→ **Exercise instructions**
Could you copy the lines below word for word, beginning with the line that has "Click the Manage gear icon" and stopping after the line that has "[x=31, y=633]"? Leave the pictures out of your copy.

→ **Extracted entries**
----

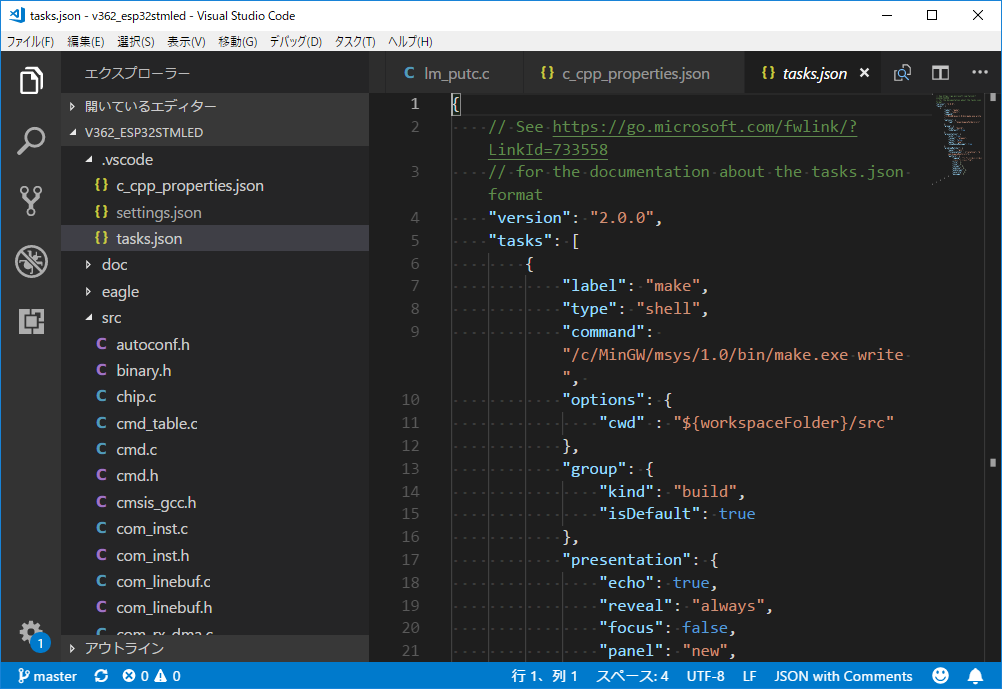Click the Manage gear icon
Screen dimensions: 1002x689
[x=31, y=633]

----

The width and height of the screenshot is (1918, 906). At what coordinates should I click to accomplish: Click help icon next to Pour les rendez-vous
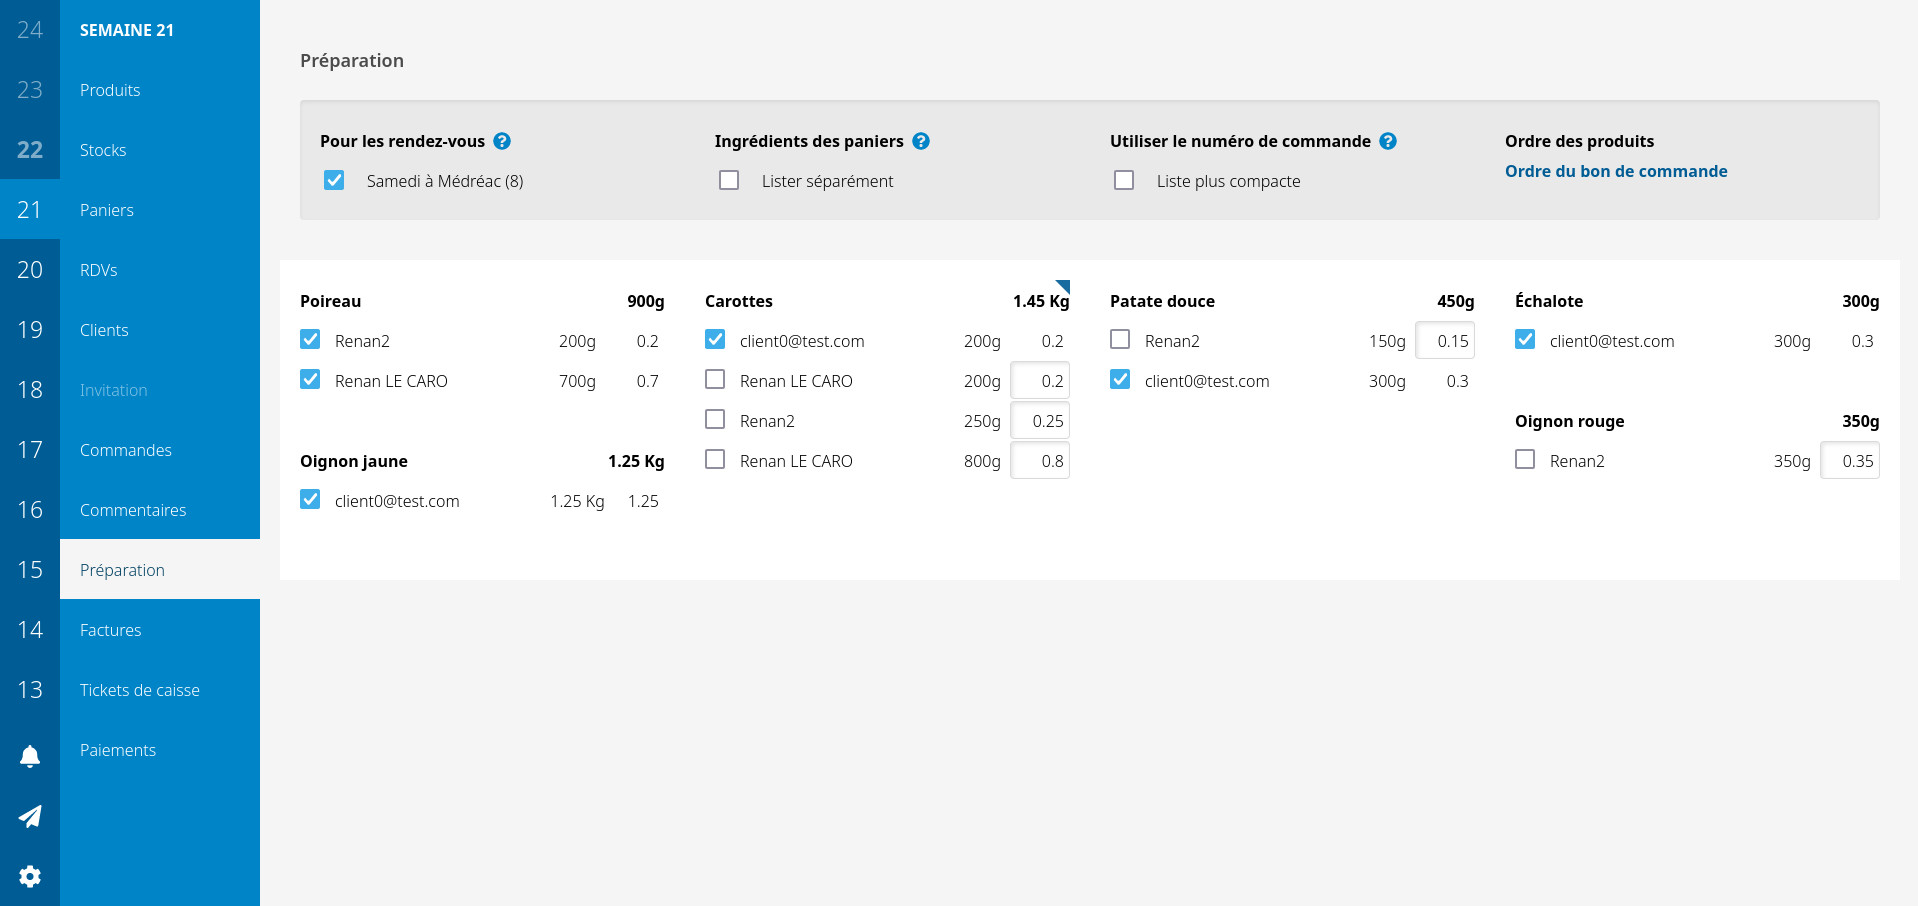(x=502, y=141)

----

→ **Answer to this task**
Click the Manage gear icon
Screen dimensions: 1002x689
[x=31, y=633]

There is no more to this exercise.